- _OBJECTIVE_:
Locate every line in the data below that contains the string "screenshot", and copy each such line in full.

- _RECORDS FOR PROCESSING_:

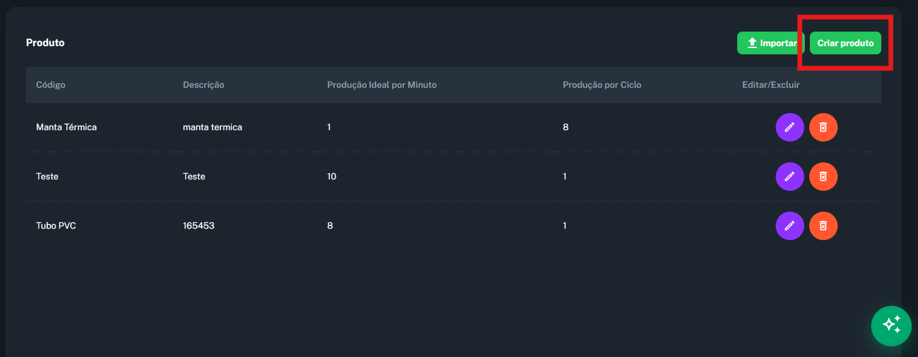Select the Manta Térmica code cell
This screenshot has height=357, width=918.
(x=66, y=127)
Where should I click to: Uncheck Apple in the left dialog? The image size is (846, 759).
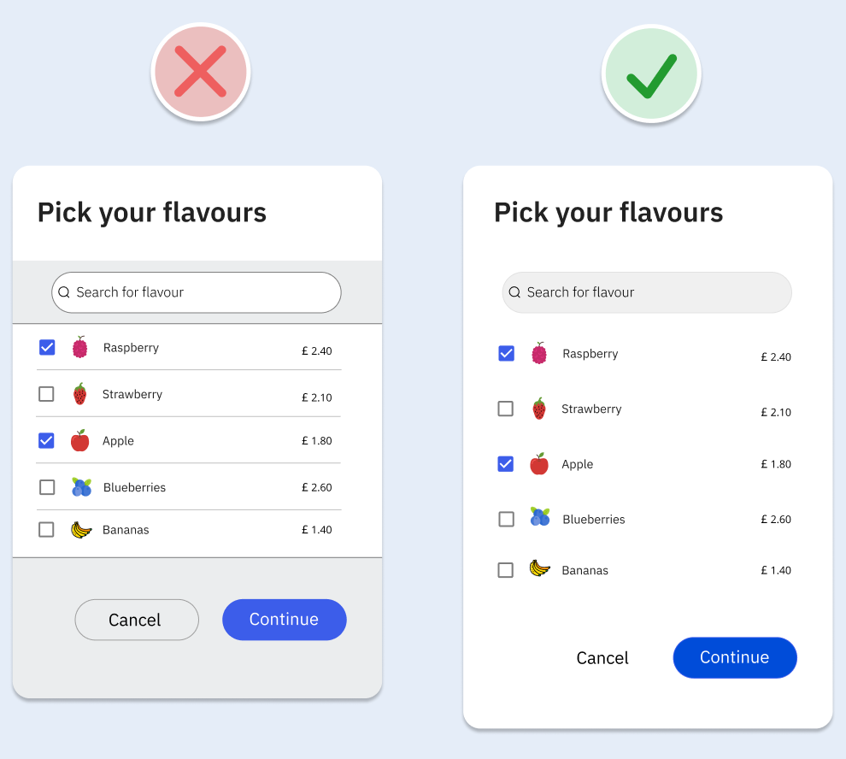47,441
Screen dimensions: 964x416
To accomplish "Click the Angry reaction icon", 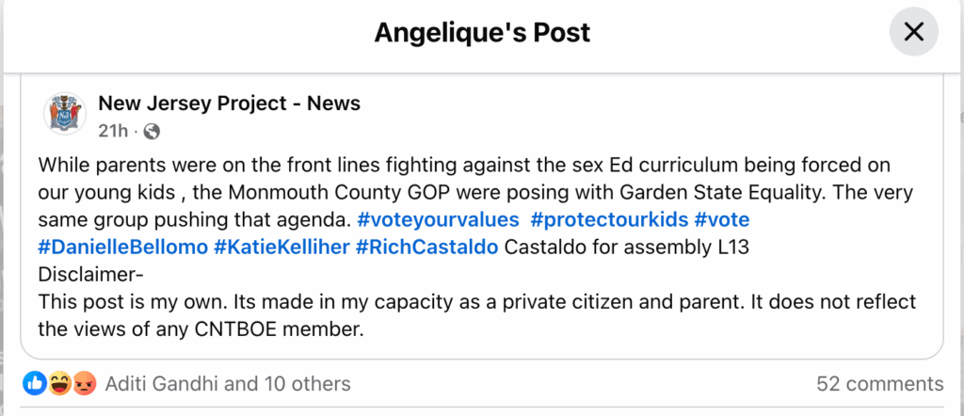I will (x=84, y=384).
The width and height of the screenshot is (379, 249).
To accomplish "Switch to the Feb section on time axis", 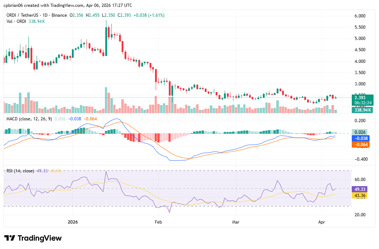I will click(x=158, y=221).

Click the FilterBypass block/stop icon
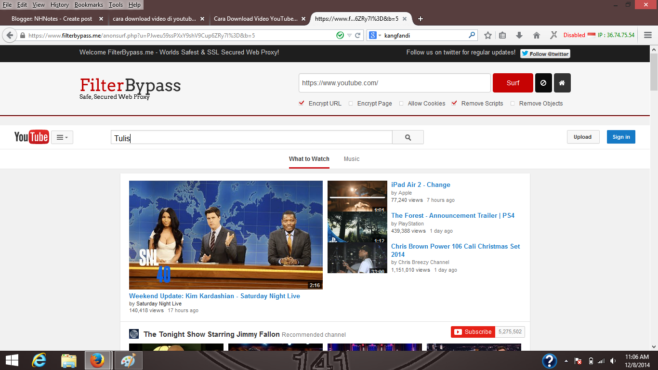tap(543, 82)
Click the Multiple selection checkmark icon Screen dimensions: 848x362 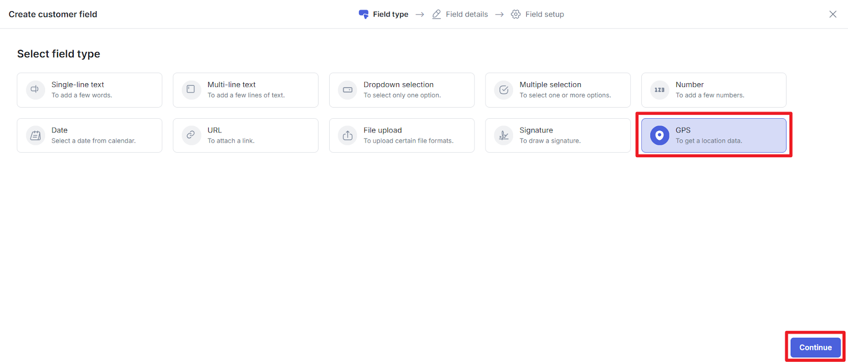(504, 90)
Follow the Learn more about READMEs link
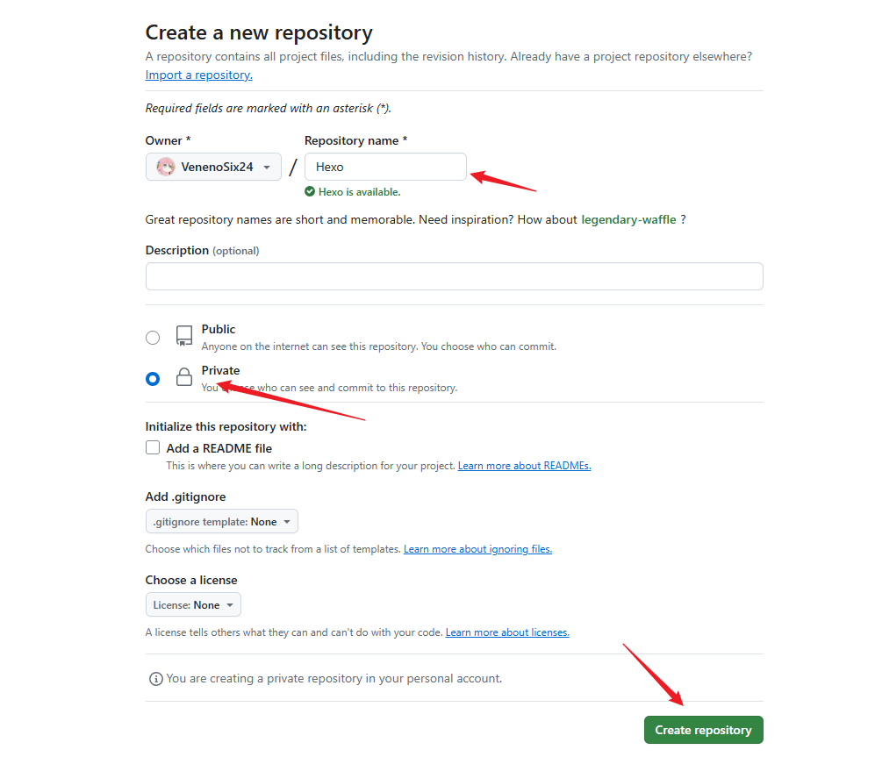 [x=524, y=466]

- _WRITTEN SOLUTION_:
This screenshot has height=357, width=918.
The width and height of the screenshot is (379, 249).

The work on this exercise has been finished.